- _EXTRACTED TEXT_:
= = = = =

Training Varied Skill Levels

Originally posted Dec 2015

The following text is an edited version of a chapter in my book, "Developing an Efficient Training Committee.

There are so many coaches who are in situations in which they have skaters at various skill levels attending the same practice. It can be very difficult to provide a challenging and effective practice for all those skaters (especially when you have some skaters who aren't cleared for contact, skaters who are, and skaters who have been playing for years), but it's not impossible! I've got some ideas for you!  

Annual Scheduling

Being proactive with a curriculum can help you with training different skill levels. For example, I prefer to schedule new skater training at the end of the season when vets are burned out and ready for a break. This allows the training committee to put most of their focus into training new skaters. Ideally, all skaters have passed to scrimmage level by the time the vets return from break for the beginning of the new season. League practices are for general skills and the new season starts with basic game skills and progresses as the season goes on. Team practices are where team-specific skills take place, and training is determined by team coaches. The annual schedule looks like this:

  • Jan-Sept: League and team training and games scheduled
  • Oct-Dec: new skater training / Vets on break

One of the main reasons for separating new skater training is to dedicate a full focus on raising new skaters and to provide a learning environment in which they will thrive. They need an environment where they can feel safe to make mistakes, build confidence, and bond with their peers. If you can't provide this, it doesn't mean that you won't offer quality training to your new skaters. If you can, well, even better!

= = = = =

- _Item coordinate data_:
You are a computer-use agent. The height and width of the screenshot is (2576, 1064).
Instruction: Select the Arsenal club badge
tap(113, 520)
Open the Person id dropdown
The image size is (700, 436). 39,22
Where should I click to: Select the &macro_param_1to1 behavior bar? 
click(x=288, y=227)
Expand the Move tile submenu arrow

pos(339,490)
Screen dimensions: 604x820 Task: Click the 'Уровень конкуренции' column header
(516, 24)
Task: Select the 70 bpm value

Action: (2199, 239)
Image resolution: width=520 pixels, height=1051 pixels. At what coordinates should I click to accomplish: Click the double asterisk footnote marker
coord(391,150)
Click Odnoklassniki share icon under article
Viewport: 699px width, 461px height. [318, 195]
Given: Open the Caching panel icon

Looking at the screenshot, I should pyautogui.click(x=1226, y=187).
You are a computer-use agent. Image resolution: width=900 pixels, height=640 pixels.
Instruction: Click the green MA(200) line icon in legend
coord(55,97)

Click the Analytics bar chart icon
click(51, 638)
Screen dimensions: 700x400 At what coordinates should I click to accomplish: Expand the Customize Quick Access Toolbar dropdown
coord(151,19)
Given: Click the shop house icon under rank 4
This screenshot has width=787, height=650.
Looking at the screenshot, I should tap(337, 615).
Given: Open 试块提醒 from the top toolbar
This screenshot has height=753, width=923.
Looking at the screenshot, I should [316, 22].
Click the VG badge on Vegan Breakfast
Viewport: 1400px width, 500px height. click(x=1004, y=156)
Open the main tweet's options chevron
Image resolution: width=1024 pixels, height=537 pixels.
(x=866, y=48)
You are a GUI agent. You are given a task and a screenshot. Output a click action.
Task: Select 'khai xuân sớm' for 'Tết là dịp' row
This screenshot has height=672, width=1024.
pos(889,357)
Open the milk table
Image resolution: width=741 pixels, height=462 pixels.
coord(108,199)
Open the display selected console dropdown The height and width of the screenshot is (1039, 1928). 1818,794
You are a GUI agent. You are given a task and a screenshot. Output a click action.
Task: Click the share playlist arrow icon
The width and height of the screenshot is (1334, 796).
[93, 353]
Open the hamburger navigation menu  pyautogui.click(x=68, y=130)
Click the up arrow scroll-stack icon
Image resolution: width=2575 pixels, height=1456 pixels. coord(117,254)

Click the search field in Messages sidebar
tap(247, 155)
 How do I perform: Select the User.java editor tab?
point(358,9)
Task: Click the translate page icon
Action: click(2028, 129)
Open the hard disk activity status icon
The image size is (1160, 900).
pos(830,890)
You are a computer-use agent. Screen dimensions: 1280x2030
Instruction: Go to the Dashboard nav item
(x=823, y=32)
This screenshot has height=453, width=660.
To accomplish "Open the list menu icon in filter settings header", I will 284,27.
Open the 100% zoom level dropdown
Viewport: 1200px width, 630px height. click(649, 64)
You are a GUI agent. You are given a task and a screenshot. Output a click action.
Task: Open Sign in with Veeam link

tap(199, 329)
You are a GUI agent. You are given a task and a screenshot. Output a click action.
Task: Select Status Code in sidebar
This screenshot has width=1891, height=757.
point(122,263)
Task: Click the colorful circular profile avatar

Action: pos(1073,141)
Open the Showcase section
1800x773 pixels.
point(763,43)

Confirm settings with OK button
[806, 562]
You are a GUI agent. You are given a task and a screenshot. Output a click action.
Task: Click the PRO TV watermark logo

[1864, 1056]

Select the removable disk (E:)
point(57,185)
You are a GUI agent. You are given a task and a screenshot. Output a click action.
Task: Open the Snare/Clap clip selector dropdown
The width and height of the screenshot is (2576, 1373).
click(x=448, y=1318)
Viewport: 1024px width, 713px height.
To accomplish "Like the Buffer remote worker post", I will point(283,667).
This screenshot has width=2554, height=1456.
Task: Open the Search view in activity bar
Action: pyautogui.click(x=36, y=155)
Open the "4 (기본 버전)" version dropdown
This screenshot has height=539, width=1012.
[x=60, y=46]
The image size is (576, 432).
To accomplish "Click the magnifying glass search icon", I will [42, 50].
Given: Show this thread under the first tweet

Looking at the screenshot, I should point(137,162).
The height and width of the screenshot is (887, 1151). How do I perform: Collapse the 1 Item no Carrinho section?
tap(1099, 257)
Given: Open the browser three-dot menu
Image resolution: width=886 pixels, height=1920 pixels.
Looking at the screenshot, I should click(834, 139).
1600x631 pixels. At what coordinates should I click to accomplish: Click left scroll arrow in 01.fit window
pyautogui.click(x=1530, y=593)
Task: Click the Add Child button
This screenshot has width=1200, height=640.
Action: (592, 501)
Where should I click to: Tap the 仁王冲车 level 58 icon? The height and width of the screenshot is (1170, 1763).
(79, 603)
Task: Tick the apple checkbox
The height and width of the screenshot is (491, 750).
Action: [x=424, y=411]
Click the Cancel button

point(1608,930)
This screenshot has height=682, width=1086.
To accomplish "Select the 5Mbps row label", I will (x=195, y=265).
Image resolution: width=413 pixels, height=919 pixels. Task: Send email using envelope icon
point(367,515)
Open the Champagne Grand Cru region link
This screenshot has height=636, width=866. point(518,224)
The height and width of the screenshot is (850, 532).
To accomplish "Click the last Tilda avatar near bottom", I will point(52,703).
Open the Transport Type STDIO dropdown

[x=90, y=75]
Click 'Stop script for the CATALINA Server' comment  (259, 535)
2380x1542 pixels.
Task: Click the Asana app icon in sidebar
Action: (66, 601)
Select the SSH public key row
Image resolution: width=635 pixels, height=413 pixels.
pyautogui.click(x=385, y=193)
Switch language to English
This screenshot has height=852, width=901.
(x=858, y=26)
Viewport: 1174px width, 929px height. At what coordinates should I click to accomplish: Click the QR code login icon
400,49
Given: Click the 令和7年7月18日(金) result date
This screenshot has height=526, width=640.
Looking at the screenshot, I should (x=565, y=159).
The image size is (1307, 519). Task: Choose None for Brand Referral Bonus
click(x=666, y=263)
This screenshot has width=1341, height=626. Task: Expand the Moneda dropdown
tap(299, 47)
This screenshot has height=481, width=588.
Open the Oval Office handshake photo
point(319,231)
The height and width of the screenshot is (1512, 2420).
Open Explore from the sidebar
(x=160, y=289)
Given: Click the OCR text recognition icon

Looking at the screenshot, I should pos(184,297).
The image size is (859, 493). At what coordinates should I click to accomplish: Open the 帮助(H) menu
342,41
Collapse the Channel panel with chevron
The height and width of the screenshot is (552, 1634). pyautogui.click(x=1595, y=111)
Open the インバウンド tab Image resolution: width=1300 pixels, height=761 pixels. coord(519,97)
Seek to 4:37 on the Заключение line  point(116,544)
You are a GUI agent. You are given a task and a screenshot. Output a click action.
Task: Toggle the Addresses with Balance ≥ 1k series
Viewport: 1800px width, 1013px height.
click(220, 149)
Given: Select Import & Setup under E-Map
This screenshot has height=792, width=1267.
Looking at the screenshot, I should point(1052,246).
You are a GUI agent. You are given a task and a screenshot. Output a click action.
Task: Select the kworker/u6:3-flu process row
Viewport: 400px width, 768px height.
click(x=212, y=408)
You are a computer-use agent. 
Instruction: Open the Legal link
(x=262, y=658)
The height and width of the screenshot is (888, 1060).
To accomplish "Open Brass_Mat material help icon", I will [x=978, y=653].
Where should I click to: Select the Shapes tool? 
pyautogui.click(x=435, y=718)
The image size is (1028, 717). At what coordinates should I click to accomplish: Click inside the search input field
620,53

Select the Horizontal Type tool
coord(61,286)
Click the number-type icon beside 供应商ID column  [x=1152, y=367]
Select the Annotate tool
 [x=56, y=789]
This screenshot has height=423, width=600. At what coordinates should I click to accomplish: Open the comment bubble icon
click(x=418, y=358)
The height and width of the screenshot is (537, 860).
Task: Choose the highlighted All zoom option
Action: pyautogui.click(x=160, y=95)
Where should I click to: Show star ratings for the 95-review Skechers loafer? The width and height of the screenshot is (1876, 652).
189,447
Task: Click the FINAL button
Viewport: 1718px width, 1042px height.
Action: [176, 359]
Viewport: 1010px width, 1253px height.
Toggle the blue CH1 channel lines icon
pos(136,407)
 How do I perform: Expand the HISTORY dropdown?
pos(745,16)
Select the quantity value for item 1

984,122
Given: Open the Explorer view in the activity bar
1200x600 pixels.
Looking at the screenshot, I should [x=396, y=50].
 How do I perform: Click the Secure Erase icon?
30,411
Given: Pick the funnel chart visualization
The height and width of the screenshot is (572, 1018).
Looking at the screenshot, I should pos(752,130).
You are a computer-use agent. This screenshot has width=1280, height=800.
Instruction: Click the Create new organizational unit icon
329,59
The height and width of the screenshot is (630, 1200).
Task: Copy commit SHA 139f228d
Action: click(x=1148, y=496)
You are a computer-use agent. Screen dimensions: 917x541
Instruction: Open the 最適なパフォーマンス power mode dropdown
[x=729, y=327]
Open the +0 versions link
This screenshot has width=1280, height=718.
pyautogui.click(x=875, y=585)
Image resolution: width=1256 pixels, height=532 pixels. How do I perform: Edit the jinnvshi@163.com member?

= = = = =

- _WHAT YOU NEED TO DO_:
a: Answer these about the article on training varied skill levels, above the rows:
(i) When was the article originally posted?
(ii) Which months does the annual schedule set aside for new skater training?
(iii) Where, according to the article, do team-specific skills take place?
b: From the article on training varied skill levels, print the stretch from "There are so" through "ideas for you!".
c: Proceed with the article on training varied skill levels, picking up after its final sentence.

- _EXPECTED OUTPUTS_:
a:
(i) December 2015.
(ii) October through December.
(iii) In team practices, where training is determined by team coaches.

b:
There are so many coaches who are in situations in which they have skaters at various skill levels attending the same practice. It can be very difficult to provide a challenging and effective practice for all those skaters (especially when you have some skaters who aren't cleared for contact, skaters who are, and skaters who have been playing for years), but it's not impossible! I've got some ideas for you!

c:
Don't Forget Your Vets

Once you have everyone at scrimmage level, this allows you to train without limitations. The only challenge is making sure that all your skaters are being challenged in each scrimmage and practice. During a league practice, it's easiest to challenge the newest skaters because they have so much to learn, but providing a challenge for vets, especially ones who have many years of experience, is an area some coaches put on the vet. I've heard many coaches, during a drill, tell experienced skaters to challenge themselves by doing it faster or lower or harder. To me, this is lazy coaching. You need to provide the challenge. It's your job as a coach to challenge all the skaters you coach. I'll explain more about this in a second.

I used to think that telling a skater to do a skill faster, lower, or harder was okay because there used to be a time when I needed to work on doing it faster, lower, and harder. After many years of attempting to do it faster or challenge myself in some way, I ran out of ideas. At one point I started doing most drills backward because it was the only challenge I could find. After that got boring, I just didn't know how to challenge myself and still be excited about learning something new. I became disengaged because every practice became disappointing - I was hungry to learn something new and this wasn't happening.  

Beginning, Intermediate, and Advanced Levels

Because of this experience, I dedicated myself to learning more about coaching. I focused on figuring out how to create practices that would challenge skaters at all levels. I spent a lot of time thinking and mapping out possibilities, and then it came to me, and it was sooo simple. For each drill (or most drills), include a beginner, intermediate, and advanced level. Like yoga. 

For example, if I'm leading a practice on urgent stops, I include a drill in which skaters line up in single-file on corner two. On the whistle, the skater at the front of the line sprints at full speed around the track. They must come to a complete stop after rolling over the jammer line without falling or going out of bounds. A skater at the beginner level will attempt to complete the stop at before the pivot line. A skater at the intermediate level tries to stop within 20-30 ft. The advanced level tries to stop within 10-15 ft. This allows all skaters to participate and work toward moving up levels. The goal is to improve all your stops (not just execute the one stop you're good at) by sprinting faster and stopping sooner.

Another example of dividing a drill into different levels is with an offensive blocking drill designed to help skaters skate in the opposite direction and provide offense without getting a direction-of-play penalty.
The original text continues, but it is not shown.